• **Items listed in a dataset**
══════════

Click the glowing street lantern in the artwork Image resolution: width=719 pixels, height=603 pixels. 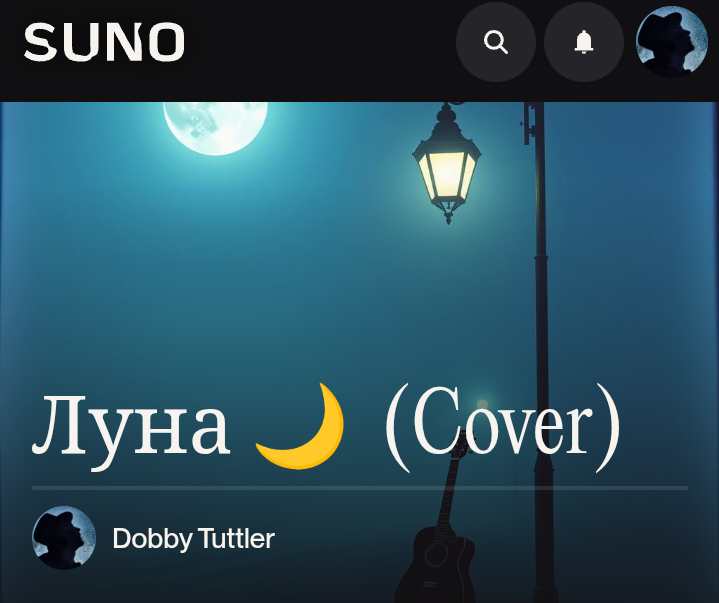tap(447, 165)
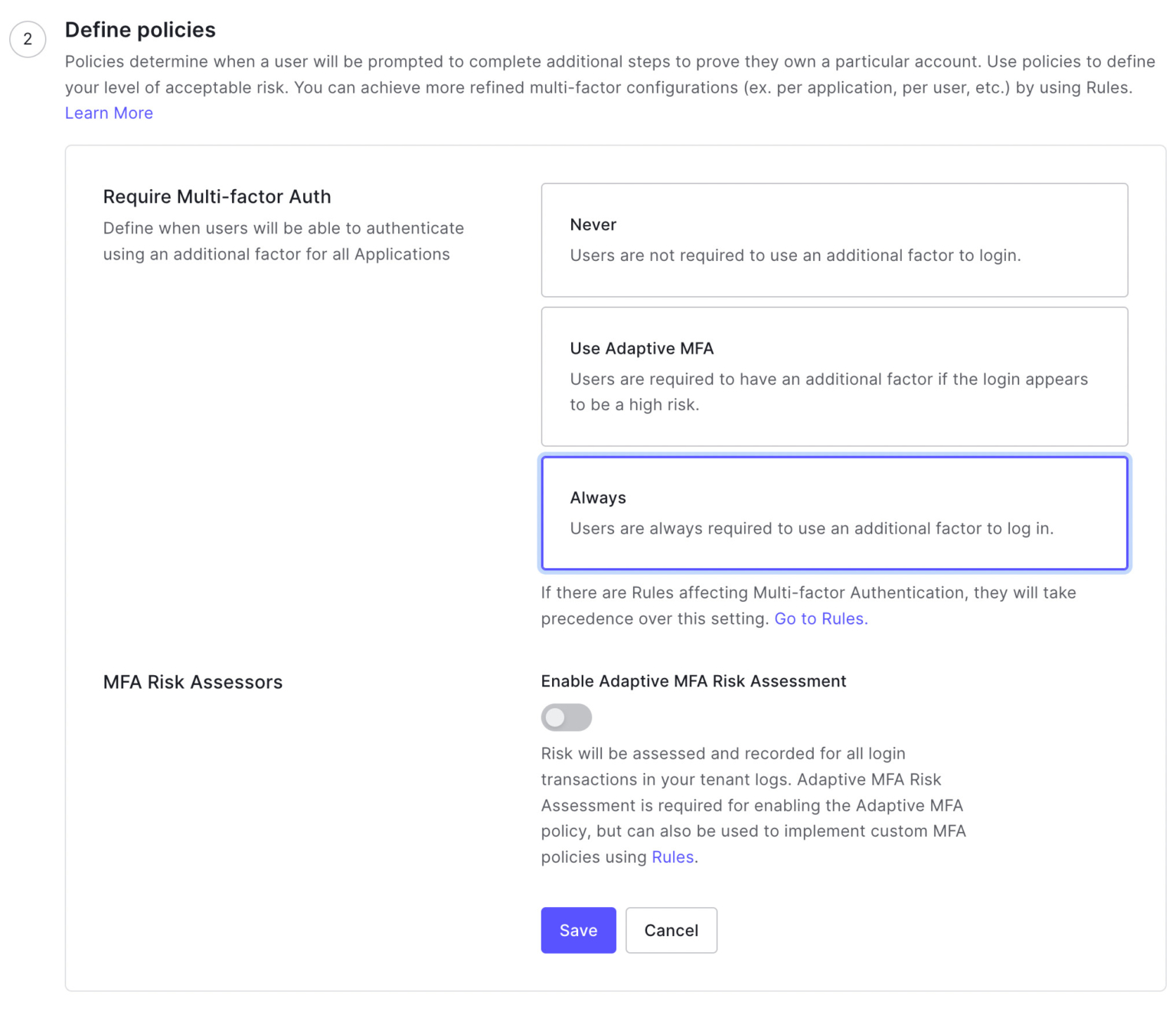Viewport: 1176px width, 1031px height.
Task: Enable Adaptive MFA for high-risk logins
Action: click(x=834, y=377)
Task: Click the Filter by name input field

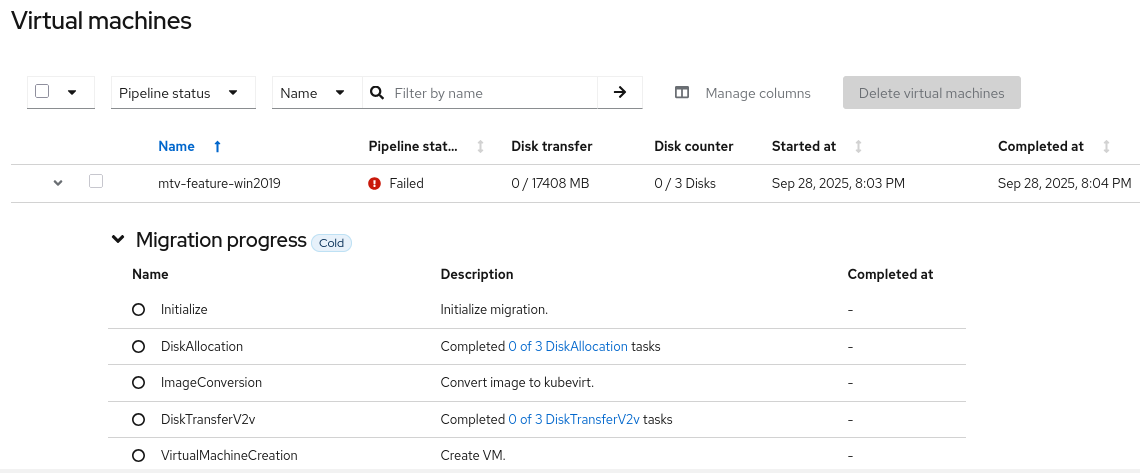Action: click(490, 93)
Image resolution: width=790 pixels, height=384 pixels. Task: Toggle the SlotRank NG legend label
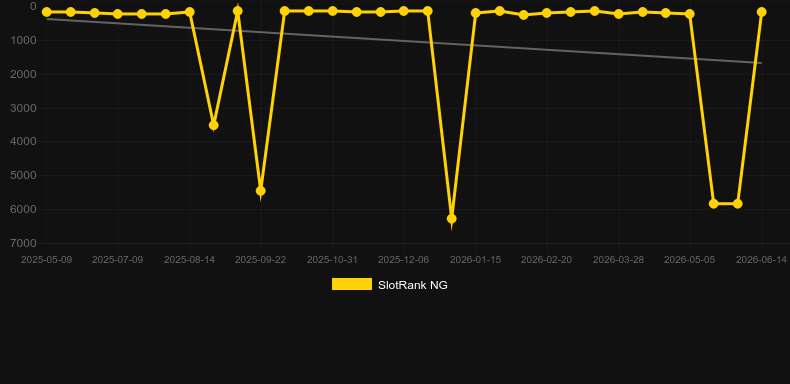pos(413,285)
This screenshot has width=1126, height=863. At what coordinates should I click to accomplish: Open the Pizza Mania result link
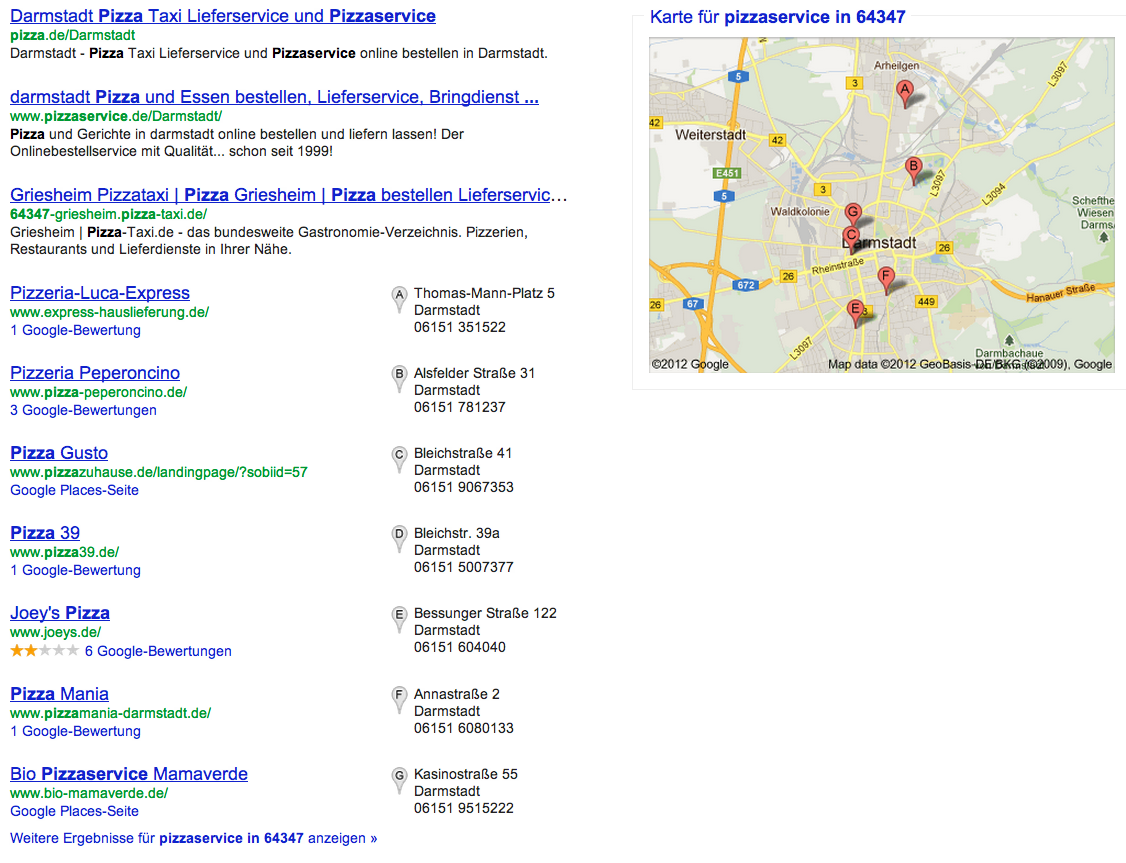[x=59, y=694]
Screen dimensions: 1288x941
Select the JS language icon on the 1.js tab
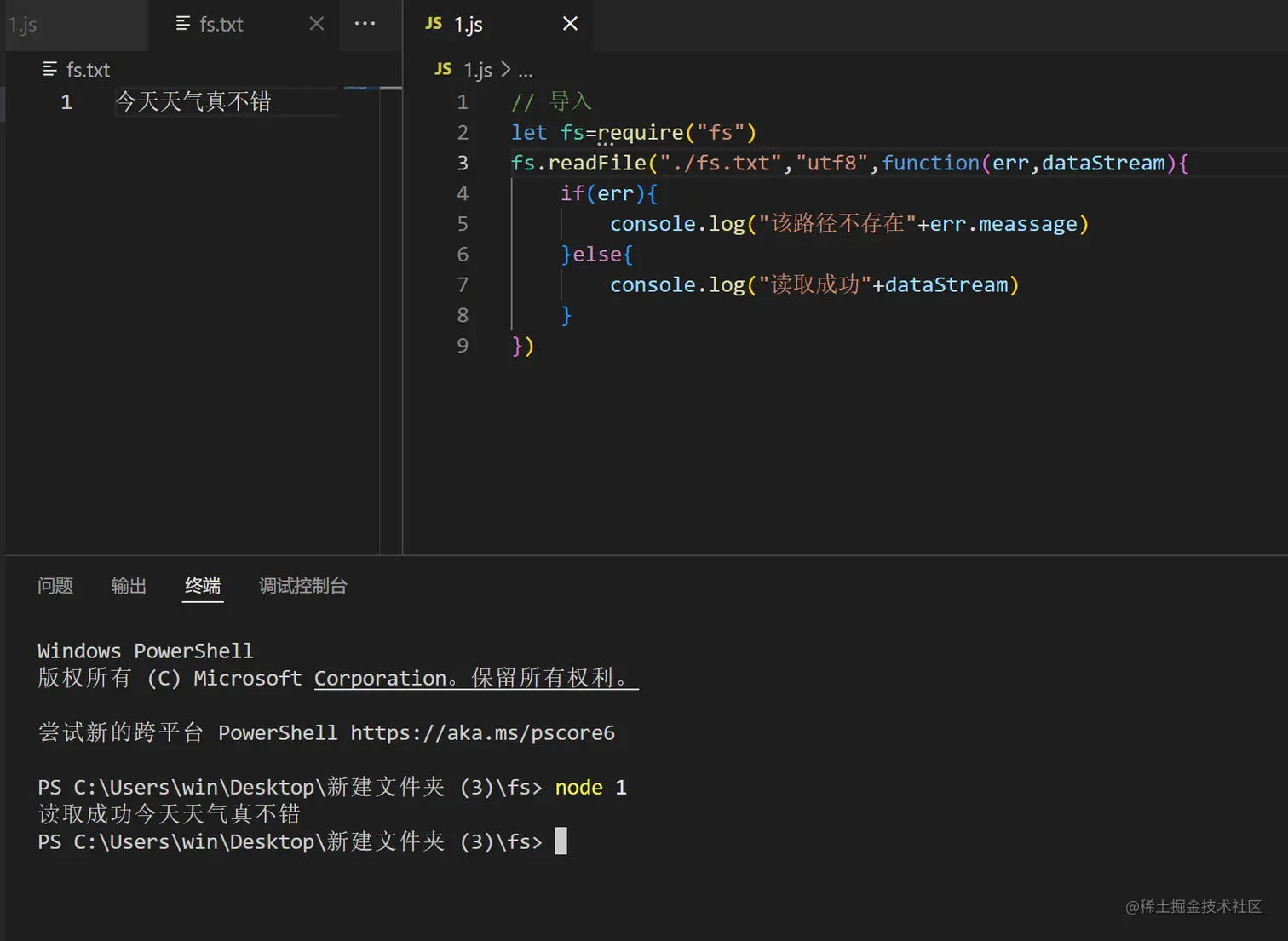click(433, 24)
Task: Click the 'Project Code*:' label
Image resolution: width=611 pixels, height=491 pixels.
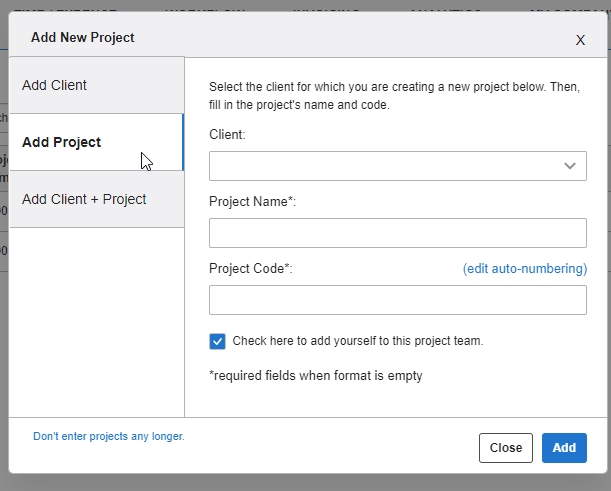Action: click(250, 269)
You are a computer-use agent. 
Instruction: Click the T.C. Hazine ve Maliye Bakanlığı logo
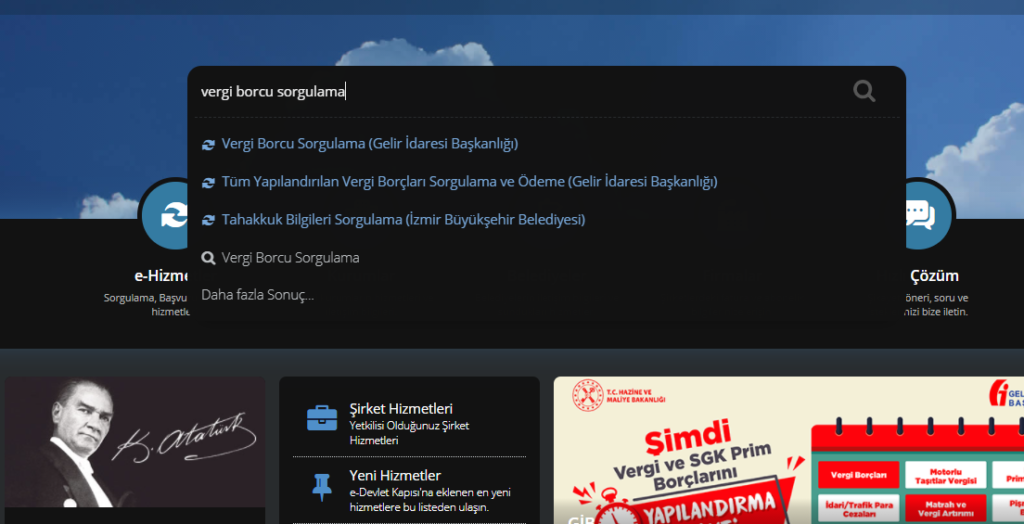(586, 397)
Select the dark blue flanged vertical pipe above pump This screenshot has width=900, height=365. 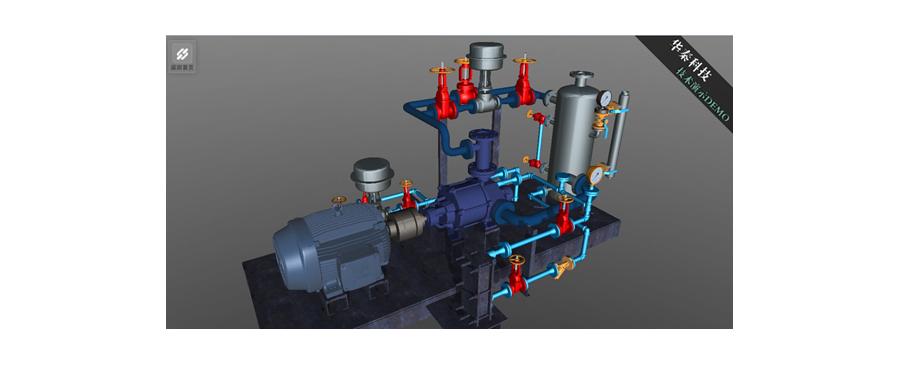coord(481,152)
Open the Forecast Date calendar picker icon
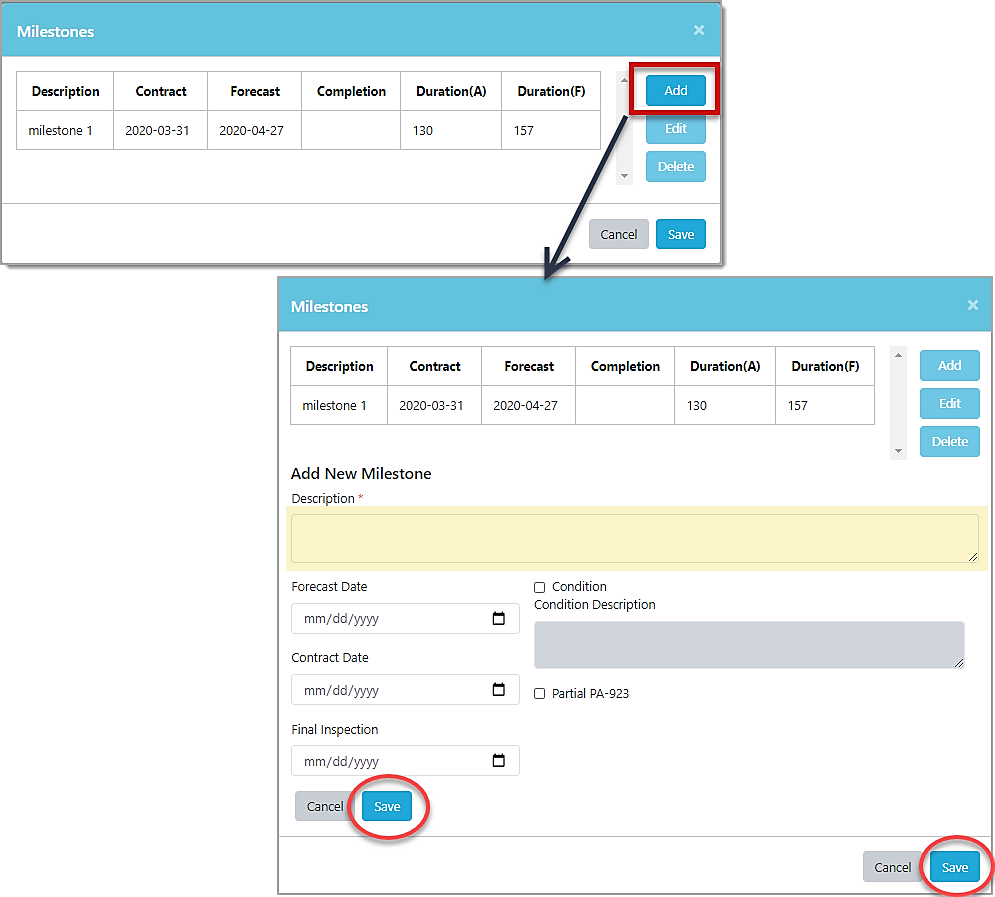 [499, 619]
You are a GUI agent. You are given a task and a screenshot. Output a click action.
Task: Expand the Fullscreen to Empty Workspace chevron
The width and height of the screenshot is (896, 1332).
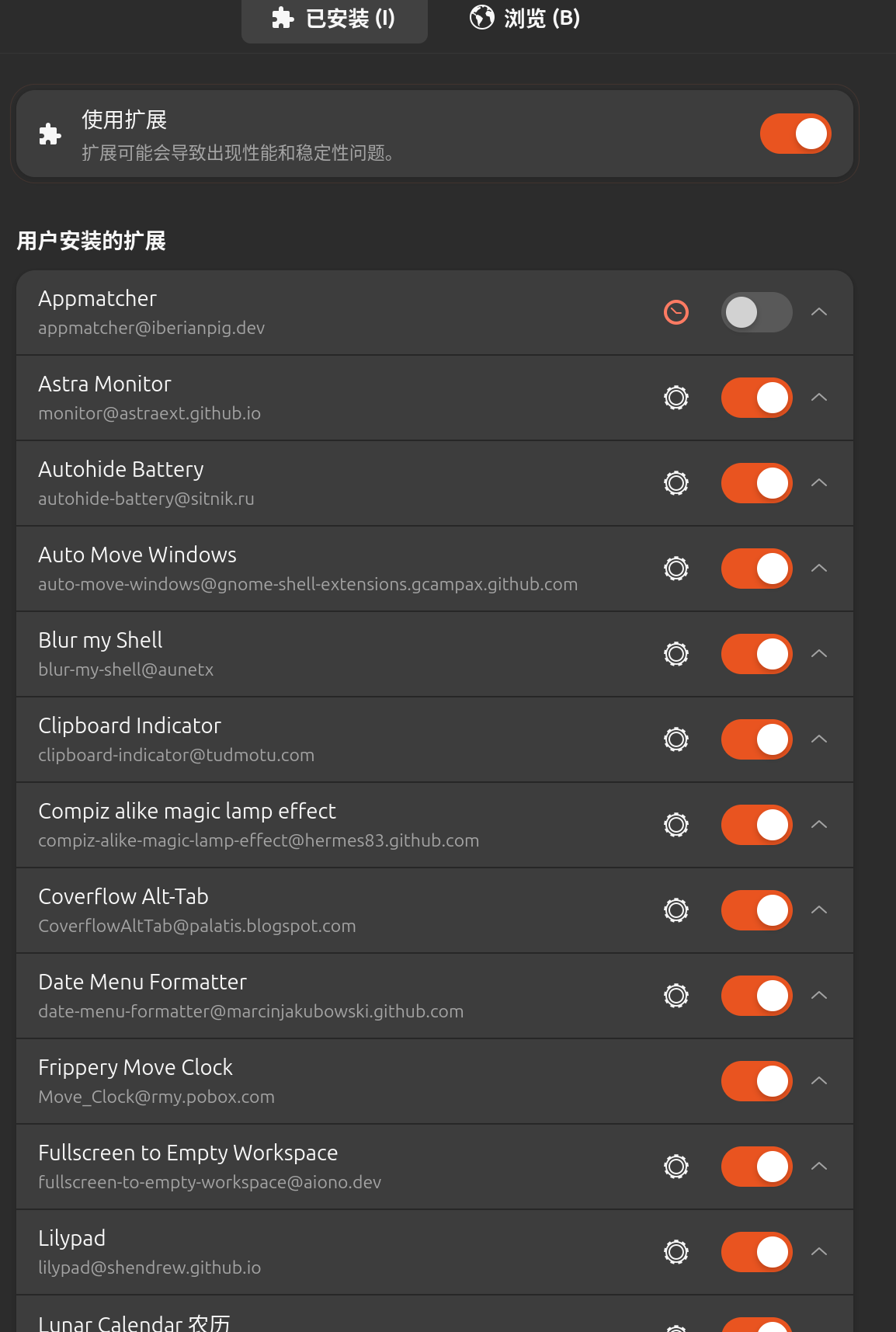[x=819, y=1167]
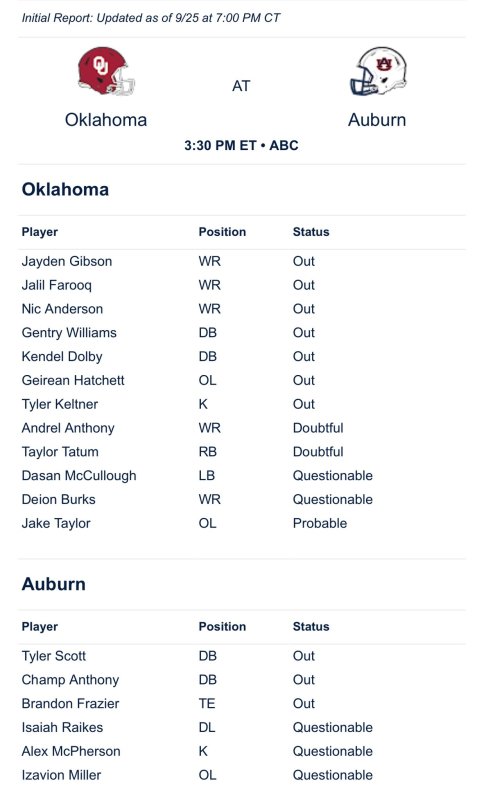
Task: Open Gentry Williams player entry
Action: (x=69, y=333)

══════════

In the records above, find the line that contains "You are a GUI" and retype it and all lines after it exactly, leaving out any pictures.

You are a GUI agent. You are given a task and a screenshot. Output a click action.
Task: Expand the Fullscreen to Empty Workspace chevron
The width and height of the screenshot is (896, 1332).
[x=819, y=1167]
Task: Open Gentry Williams player entry
Action: (x=69, y=333)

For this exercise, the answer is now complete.